# Final Fantasy 8



## chongjasmine (Aug 19, 2009)

Will you classify it under science fiction or fantasy?


----------



## Cayal (Aug 20, 2009)

Science Fiction.

Off topic, FFVIII has the best opening and best parade sequence.


----------



## devilsgrin (Aug 20, 2009)

def Science Fiction. Magic, yes, but the remainder of the game/story is tech.

Agreed Cayal. It also has an exceptional ending


----------



## Karn Maeshalanadae (Aug 20, 2009)

Yeah, science fiction.  I remember when FF actually used to be fantasy.

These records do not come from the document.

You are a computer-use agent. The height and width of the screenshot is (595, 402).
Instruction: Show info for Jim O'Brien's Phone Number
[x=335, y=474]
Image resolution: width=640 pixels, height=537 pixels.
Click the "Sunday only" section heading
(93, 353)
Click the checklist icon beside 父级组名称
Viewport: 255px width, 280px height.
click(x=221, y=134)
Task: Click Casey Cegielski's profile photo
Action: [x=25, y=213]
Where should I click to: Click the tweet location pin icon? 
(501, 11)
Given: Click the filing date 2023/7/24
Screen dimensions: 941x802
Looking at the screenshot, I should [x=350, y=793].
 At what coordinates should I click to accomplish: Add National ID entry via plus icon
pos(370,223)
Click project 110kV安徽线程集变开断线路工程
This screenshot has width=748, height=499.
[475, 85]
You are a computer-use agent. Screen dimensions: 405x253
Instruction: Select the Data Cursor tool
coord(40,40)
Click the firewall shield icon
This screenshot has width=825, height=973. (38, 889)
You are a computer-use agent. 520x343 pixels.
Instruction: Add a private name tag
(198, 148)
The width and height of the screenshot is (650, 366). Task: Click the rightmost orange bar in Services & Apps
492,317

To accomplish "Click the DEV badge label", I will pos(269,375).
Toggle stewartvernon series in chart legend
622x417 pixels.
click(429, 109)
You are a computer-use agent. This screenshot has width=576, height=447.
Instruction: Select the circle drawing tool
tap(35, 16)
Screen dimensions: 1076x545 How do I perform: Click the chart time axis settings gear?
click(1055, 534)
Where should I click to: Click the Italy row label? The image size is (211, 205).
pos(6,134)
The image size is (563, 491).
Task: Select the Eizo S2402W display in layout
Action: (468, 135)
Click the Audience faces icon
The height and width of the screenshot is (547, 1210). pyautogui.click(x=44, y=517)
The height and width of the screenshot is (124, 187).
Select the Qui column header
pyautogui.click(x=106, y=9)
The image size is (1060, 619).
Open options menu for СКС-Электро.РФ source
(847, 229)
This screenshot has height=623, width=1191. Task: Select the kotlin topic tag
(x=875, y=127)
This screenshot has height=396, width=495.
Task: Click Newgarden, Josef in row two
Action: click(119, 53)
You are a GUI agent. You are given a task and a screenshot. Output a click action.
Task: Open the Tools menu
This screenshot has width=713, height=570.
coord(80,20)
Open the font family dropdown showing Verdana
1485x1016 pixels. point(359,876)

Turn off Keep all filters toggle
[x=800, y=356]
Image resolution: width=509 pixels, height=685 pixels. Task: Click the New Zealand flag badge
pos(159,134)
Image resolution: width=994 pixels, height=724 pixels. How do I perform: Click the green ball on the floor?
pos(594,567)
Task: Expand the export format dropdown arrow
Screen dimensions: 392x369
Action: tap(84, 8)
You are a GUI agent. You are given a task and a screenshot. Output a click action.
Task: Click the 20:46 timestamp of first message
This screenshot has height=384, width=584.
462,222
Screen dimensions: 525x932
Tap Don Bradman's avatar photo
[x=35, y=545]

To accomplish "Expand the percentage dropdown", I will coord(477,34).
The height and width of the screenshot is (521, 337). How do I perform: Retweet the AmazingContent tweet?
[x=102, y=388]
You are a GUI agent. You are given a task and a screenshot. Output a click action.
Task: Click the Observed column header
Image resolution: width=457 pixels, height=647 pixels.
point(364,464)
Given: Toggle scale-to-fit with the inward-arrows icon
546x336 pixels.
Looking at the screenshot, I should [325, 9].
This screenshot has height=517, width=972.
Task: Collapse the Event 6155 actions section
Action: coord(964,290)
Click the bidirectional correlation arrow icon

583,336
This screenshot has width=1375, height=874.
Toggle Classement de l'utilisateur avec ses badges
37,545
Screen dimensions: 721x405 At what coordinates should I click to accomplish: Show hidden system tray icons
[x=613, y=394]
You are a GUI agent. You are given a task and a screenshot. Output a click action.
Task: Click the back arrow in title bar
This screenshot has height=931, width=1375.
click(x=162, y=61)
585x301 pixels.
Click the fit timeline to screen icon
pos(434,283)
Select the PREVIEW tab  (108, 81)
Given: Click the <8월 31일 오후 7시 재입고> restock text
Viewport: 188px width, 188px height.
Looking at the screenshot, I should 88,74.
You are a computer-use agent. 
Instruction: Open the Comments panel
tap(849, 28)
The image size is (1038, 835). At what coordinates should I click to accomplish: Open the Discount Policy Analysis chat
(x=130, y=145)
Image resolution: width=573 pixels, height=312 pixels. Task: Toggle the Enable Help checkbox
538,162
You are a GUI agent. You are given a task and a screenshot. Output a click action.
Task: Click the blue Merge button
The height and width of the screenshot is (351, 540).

Apparently, though, they decided it would be funny to toss in a heck load of tech into the mix at some point and, in my opinion, ruin the series.


----------



## Cayal (Aug 21, 2009)

I dont mind the Technical aspects of it.

It has a flavour of both aspects IMO.


----------



## devilsgrin (Aug 21, 2009)

i enjoy the almost unholy combination of magic and tech that make Final Fantasy somewhat unique for an RPG... if nothing else it differentiates FF from Western Fantasy games... like all the D&D based ones (which that majority of which i enjoy immensely)... and anything Star Wars (which is Fantasy in Space... rather than actual Sci-Fi).


----------



## chongjasmine (Aug 23, 2009)

Final Fantasy 8 has a wonderful love story.


----------



## devilsgrin (Aug 23, 2009)

yes, s.gal, yes it does.

Squall and Rinoa are a great love story... especially for a game. of course theres also Cid and Edea who aren't that bad a love story either... 
- side-note... Edea becomes my favourite playable character as soon as she joins. - i love seeing how obvious it is that Lulu evolved out of her and Quistis for FFX... who is my favourite character in FFX, and who are my favourite characters in FFVIII besides Squall himself.


----------



## UniqueAlias (Oct 16, 2009)

FF8 Was the second one that I actually got far in, it wasn't anywhere near as great as number seven, but I still really liked it.


----------